• EXERCISE OBJECTIVE: Below are some records; output exactly the lines from the line with "Given: Edit the Chapter 1 title pencil" to the line with "You are a computer-use agent.", both ends kept, and nothing more.

• STORED DATA:
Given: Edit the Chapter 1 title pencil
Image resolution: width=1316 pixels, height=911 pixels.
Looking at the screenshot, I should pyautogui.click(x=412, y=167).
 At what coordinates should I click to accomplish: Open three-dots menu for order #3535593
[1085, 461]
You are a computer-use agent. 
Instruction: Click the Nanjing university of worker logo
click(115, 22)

--

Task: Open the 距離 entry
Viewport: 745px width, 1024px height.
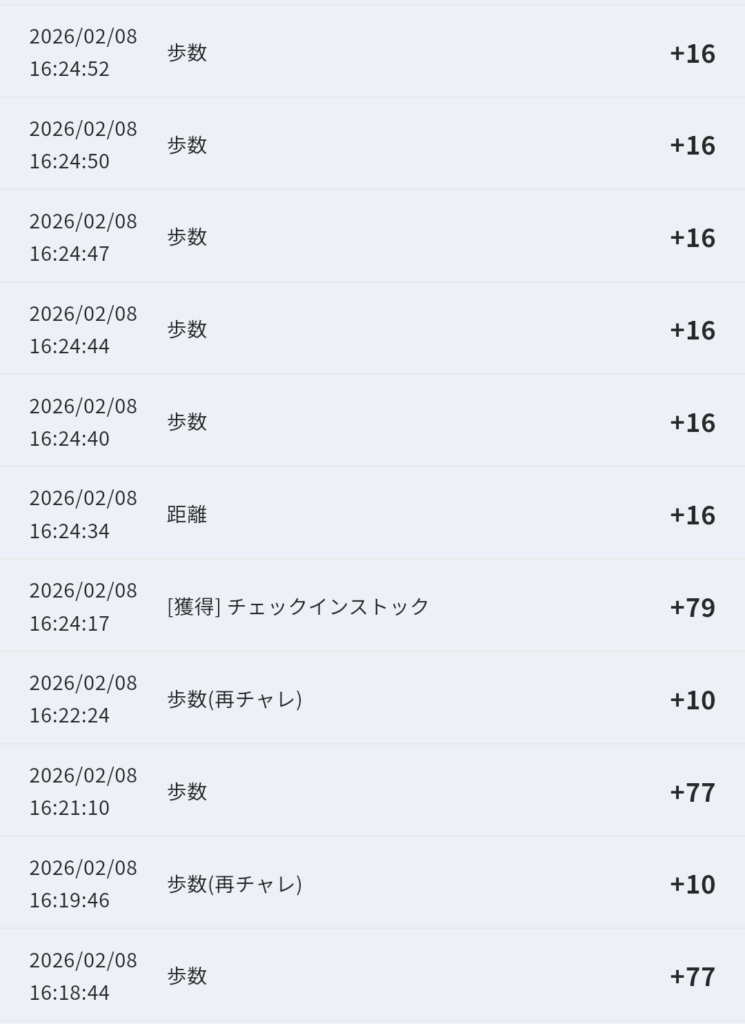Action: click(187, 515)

• TASK ANSWER:
Given: Edit the Chapter 1 title pencil
Image resolution: width=1316 pixels, height=911 pixels.
Looking at the screenshot, I should pyautogui.click(x=412, y=167).
 At what coordinates should I click to accomplish: Open three-dots menu for order #3535593
[1085, 461]
You are a computer-use agent. 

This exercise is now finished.